Mr Charles Achol, a teacher at Lafey Primary School in Mandera County, gesticulates angrily during protests held by a group of teachers from northeastern region at the TSC head office in Nairobi late last month.  

Photo credit: Wilfred Nyangaresi | Nation Media Group

Non-local teachers in the North Eastern region are now seeking the intervention of the National Assembly after the Teachers Service Commission (TSC) demanded an explanation for failing to resume duty at their stations.

The primary and secondary school teachers working in Mandera, Wajir and Garissa counties are in Nairobi for the third week as they seek transfers from the region citing insecurity.

TSC had earlier written to them indicating that it would be impossible to transfer them due to lack of suitable replacements. It further directed them to report back to their workstations by September 7.

“Your request for transfer out of North Eastern region is acknowledged by TSC. However, due to lack of a suitable replacement, your request is hereby regretted. You are therefore directed to report to your workstation by Thursday the 7th of September, 2023 failure to which disciplinary action shall be preferred against you,” TSC wrote.

The teachers who had camped at the TSC headquarters for the past two weeks were dispersed by police officers.

“The non-local teachers teaching in the counties of Mandera, Wajir and Garissa are as of now insecure.
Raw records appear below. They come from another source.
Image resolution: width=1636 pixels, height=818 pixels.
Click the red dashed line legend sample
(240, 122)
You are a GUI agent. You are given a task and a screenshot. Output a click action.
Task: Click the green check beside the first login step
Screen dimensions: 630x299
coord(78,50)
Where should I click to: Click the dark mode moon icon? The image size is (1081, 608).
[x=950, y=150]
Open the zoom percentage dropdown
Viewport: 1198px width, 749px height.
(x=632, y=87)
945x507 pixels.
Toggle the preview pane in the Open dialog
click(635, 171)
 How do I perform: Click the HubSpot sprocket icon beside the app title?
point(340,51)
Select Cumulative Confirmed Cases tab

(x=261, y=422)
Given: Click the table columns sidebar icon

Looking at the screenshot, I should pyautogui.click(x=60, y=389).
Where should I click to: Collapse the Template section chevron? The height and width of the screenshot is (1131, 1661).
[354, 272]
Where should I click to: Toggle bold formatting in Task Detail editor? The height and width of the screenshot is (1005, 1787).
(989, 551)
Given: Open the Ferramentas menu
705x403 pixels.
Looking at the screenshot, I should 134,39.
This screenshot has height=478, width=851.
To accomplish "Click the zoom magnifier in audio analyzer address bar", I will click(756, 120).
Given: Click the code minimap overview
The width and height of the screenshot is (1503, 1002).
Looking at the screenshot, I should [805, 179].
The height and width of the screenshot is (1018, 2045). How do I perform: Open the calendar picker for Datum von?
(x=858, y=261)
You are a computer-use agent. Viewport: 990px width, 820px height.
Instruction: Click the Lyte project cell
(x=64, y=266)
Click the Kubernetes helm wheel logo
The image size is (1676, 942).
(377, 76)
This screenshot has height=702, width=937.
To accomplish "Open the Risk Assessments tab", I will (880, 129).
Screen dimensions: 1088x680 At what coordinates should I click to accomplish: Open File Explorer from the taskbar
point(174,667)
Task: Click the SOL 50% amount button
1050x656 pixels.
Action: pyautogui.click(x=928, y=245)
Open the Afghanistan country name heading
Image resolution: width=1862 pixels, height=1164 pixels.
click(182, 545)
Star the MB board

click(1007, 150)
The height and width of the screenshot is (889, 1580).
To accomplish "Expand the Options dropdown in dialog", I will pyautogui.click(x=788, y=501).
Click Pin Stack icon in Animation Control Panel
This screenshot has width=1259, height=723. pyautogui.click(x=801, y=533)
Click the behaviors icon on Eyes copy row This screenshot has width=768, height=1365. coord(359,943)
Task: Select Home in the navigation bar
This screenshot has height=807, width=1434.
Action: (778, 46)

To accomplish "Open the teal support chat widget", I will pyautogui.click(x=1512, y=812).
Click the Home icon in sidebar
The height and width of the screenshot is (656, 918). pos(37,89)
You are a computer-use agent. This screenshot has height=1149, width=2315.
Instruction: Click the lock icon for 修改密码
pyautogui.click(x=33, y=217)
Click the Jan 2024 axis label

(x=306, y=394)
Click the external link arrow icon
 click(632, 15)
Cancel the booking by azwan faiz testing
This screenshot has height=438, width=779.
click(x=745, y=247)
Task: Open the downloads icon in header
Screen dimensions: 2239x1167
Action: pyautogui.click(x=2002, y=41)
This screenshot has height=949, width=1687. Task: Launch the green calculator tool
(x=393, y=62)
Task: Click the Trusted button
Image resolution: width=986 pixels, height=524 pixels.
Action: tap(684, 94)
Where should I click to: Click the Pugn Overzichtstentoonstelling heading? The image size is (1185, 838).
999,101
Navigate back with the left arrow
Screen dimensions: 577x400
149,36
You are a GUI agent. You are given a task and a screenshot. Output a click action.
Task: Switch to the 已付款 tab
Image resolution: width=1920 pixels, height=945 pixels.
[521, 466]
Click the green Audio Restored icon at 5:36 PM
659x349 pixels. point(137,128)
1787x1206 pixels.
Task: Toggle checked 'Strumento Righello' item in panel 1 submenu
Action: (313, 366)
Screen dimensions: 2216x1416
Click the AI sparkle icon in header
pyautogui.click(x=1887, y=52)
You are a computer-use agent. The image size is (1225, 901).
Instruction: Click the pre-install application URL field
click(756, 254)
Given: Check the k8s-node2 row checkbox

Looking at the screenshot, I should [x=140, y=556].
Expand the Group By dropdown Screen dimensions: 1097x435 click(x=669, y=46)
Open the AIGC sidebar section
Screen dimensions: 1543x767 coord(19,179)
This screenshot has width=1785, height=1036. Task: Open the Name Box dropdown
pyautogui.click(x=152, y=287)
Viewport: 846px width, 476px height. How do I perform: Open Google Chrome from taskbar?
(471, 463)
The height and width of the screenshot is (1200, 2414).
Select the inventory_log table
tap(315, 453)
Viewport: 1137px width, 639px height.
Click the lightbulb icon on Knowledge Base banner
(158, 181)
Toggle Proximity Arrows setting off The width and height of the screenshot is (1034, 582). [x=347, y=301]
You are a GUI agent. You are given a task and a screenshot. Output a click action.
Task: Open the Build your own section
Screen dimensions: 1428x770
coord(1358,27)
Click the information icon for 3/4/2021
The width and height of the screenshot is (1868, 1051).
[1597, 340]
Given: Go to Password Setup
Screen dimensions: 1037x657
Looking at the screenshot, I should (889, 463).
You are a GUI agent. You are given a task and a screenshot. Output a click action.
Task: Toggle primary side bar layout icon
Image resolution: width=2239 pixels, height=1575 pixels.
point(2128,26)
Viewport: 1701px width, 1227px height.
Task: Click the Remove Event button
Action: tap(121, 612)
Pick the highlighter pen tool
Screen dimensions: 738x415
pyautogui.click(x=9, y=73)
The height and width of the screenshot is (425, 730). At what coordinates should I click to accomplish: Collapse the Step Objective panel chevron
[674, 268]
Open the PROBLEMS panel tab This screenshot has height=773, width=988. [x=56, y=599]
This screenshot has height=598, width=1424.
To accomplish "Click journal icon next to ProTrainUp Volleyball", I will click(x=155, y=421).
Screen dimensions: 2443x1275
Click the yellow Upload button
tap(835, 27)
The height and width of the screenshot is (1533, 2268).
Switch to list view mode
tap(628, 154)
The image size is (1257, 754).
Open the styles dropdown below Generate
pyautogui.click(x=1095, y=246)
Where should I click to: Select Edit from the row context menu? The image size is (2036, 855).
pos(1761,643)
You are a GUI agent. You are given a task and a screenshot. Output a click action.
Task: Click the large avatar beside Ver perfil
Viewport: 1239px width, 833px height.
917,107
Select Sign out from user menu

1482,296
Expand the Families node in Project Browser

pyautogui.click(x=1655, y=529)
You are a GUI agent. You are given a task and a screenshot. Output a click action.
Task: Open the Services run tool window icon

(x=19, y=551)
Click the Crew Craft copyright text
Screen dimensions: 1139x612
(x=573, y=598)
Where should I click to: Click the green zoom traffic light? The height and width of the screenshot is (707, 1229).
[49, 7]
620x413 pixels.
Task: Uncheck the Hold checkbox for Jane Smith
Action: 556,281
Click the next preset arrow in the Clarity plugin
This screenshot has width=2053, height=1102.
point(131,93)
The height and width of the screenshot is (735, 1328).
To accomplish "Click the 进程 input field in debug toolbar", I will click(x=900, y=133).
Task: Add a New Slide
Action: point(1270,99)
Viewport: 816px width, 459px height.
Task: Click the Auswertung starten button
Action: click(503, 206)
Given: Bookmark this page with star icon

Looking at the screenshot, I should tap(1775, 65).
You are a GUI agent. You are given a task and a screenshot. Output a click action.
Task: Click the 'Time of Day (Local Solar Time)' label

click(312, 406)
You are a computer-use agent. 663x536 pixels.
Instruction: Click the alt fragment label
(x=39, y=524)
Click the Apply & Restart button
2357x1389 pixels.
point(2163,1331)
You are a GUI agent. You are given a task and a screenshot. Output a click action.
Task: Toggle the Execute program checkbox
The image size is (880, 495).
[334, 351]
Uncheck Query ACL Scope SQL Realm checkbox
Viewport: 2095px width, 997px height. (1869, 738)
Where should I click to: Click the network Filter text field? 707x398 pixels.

The security of the region is so pathetic. This is caused by frequent Al-Shabaab attacks that happened on July 14, 2023, at Wargadud police station claiming the life of one teacher,” said the teachers in a letter to the National Assembly’s Education committee.

They said the improvised explosive devices being planted on the roads have claimed the lives of several police officers and paralysed transport since June. They further said that before the Wargadud attack, they had raised concerns with education and security stakeholders but they were threatened.

“We were told it was incitement and a way of seeking transfers. Some of the non-local teachers are forced to pay the National Police Reservists to offer security during the night and when in the classroom,” they said in the letter.

The teachers told the committee chaired by Julius Melly that non-local teachers have made several attempts to get transferred out of the region but their pleas have fallen on deaf ears.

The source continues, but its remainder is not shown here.